The application of implantable DC bone stimulation for the treatment of complex ankle fusion has shown positive outcomes in several studies. Although the implantable DC stimulator may necessitate the need for a secondary procedure to remove the device in light of infection, local irritation, prominent hardware, or pain, it has several distinct advantages, which include increased compliance and constant, DC application to the site of interest with maximal intensity. Despite the absence of controlled studies directly comparing patients with and without implanted DC stimulators, several studies suggest that internal electrical bone stimulation may assist in fusions of the foot and ankle in high-risk patients.
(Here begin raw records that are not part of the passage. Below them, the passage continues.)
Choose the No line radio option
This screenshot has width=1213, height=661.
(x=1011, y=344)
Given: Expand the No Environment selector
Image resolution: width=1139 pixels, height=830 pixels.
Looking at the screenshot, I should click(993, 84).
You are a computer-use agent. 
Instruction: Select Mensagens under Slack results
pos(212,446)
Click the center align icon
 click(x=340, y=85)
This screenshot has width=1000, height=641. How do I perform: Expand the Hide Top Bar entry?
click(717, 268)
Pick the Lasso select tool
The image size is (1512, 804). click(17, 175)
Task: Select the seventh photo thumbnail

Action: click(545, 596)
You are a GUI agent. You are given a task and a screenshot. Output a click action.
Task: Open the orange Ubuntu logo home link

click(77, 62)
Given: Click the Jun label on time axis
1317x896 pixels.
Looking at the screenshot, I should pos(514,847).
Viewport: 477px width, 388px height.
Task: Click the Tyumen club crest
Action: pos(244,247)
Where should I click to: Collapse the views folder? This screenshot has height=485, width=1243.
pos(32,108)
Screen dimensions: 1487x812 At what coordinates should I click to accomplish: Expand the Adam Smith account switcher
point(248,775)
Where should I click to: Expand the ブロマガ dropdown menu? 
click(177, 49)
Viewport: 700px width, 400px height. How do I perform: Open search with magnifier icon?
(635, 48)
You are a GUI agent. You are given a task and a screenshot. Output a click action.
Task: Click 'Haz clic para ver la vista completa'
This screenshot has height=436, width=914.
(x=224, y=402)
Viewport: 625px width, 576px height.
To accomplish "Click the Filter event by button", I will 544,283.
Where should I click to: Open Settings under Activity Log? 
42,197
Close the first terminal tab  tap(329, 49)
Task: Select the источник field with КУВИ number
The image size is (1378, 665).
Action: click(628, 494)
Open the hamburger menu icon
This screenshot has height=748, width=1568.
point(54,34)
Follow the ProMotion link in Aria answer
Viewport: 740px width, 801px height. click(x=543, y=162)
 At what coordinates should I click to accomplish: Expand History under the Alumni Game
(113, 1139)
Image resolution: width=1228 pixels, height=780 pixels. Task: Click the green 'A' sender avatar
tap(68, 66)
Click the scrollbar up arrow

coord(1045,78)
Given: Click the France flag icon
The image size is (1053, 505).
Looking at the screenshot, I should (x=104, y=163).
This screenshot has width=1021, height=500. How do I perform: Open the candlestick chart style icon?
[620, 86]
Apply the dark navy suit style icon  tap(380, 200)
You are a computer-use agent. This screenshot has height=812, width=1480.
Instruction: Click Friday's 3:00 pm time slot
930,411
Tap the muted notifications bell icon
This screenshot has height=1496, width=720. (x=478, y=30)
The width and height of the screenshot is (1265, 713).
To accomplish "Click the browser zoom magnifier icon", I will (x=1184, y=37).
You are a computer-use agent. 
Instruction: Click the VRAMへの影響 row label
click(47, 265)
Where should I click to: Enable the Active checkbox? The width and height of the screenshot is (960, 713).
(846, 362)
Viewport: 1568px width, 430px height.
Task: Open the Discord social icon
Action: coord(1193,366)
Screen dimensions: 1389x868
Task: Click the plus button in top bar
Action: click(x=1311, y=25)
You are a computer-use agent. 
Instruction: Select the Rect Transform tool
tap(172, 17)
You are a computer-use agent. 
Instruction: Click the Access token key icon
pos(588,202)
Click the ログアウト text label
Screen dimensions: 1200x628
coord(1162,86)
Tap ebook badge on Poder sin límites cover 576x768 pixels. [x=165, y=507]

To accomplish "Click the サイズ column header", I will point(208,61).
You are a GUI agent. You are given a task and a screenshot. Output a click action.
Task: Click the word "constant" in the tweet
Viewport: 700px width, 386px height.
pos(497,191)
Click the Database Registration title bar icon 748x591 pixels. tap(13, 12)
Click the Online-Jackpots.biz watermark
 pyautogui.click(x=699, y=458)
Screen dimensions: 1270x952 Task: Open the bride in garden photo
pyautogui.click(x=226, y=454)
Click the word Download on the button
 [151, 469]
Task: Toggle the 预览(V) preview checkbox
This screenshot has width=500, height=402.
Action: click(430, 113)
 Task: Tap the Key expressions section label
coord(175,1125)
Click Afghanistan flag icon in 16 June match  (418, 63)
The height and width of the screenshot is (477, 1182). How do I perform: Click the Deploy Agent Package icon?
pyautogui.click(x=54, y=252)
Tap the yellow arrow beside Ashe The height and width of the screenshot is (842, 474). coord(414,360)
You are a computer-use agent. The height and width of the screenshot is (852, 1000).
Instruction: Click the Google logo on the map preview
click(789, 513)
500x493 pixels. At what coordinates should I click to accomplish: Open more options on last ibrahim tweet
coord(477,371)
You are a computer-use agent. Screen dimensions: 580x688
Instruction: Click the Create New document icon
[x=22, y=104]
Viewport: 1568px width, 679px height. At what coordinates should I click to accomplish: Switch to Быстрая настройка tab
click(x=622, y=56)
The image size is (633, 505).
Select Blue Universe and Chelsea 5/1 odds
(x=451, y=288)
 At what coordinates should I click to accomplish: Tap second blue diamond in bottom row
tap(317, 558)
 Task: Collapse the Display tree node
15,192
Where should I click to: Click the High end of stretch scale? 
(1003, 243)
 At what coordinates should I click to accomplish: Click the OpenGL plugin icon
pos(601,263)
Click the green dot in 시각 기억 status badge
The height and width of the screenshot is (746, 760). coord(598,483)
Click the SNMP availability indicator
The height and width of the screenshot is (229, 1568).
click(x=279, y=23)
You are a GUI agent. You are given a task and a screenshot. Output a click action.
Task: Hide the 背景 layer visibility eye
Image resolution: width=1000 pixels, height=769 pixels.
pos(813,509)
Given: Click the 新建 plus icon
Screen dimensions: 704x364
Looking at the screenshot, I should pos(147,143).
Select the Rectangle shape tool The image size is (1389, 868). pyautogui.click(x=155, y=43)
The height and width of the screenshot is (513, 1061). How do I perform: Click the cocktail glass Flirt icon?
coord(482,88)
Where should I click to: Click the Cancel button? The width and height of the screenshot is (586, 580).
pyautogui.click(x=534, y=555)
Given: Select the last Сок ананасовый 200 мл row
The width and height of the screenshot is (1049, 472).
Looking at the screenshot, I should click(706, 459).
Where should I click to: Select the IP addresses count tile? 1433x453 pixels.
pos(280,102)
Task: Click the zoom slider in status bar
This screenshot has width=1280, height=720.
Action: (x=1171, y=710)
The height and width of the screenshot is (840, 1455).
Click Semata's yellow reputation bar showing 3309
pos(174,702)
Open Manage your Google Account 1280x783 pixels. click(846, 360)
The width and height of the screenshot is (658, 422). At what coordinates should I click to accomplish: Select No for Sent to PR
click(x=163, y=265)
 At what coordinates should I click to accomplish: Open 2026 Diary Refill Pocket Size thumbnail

Saxena et al[13] demonstrated an 86% fusion rate utilizing implantable DC stimulation in conjunction with the standard arthrodesis protocol of bone graft and internal fixation in patients with diabetes, obesity, alcohol abuse, smoking history, previously failed arthrodesis or history of immunosuppressive drug use. Several complications did arise with 2 of the patients sustaining cable breakage of the implanted bone stimulator and 5 needing additional surgery, 4 of whom in order to achieve arthrodesis, which was subsequently successful. On a similar note, Donley et al[65] study exhibited a significant decrease in nonunion rate among high-risk patients, with 12 of 13 achieving fusion and improvement in mean pain scores after placement of an implantable DC stimulator during the arthrodesis surgery. Complications included a successfully treated superficial breakdown of a wound and 4 reoperations to remove the implant’s batteries. Hockenbury et al[66] achieved a 90% fusion rate as well as improved clinical function in 10 patients with severe Charcot neuroarthropathy with the use of rigid internal fixation, autogenous bone graft and an implantable bone growth stimulator. In addition to complex primary arthrodesis procedures, implantable DC bone stimulation was analyzed in 10 consecutive revision arthrodeses for patients who had aseptic nonunion of the ankle. All 10 patients obtained solid fusion with good clinical outcome scale measurements[67].

The concept of LIPUS has also been applied to the arsenal of treatment for foot and ankle fusion. LIPUS has shown to accelerate the fracture healing rate for fresh fractures[68,69] as well as fracture nonunions[70]. It has received more attention for patients or fractures with potentially negative factors for fracture healing, such as delayed unions and nonunions[71,72]. Jones et al[73] were the first to prospectively investigate the use of LIPUS in the treatment of hindfoot nonunions after revision hindfoot arthrodesis. Although the study was not a controlled series and included a variety of hindfoot nonunions and revision surgeries, it demonstrated improved clinical function and only one nonunion from a total of 19 joints (13 patients) that had been revisioned with arthrodesis in combination with LIPUS. An important disadvantage of LIPUS that was mentioned in the study was the high cost of the ultrasound units and reimbursement that varied between carriers and location. Jones et al[73] were also the first to complete a prospective comparative study evaluating clinical and radiographic healing of patients undergoing primary subtalar arthrodesis with LIPUS and demonstrated a 100% fusion rate with significantly faster healing rates on plain radiographs and CT in addition to improved clinical function 12 mo post-operatively compared to the control. Although the mentioned studies did not include high-risk nonunion patients, the outcomes demonstrated hold promising results for the treatment of a more complex group of patients. Because of the paucity of literature evaluating electrical and ultrasound bone stimulation with complex hindfoot and ankle arthrodesis, it is difficult to clearly define its role. Sufficient clinical evidence does not exist to support the use of one modality over another. Although the most important aspect in any fusion surgery is meticulous technique, advances in technology with bone stimulators and osteobiologic agents seem to be useful additions in the quest to achieve solid fusions with decreased complications[55].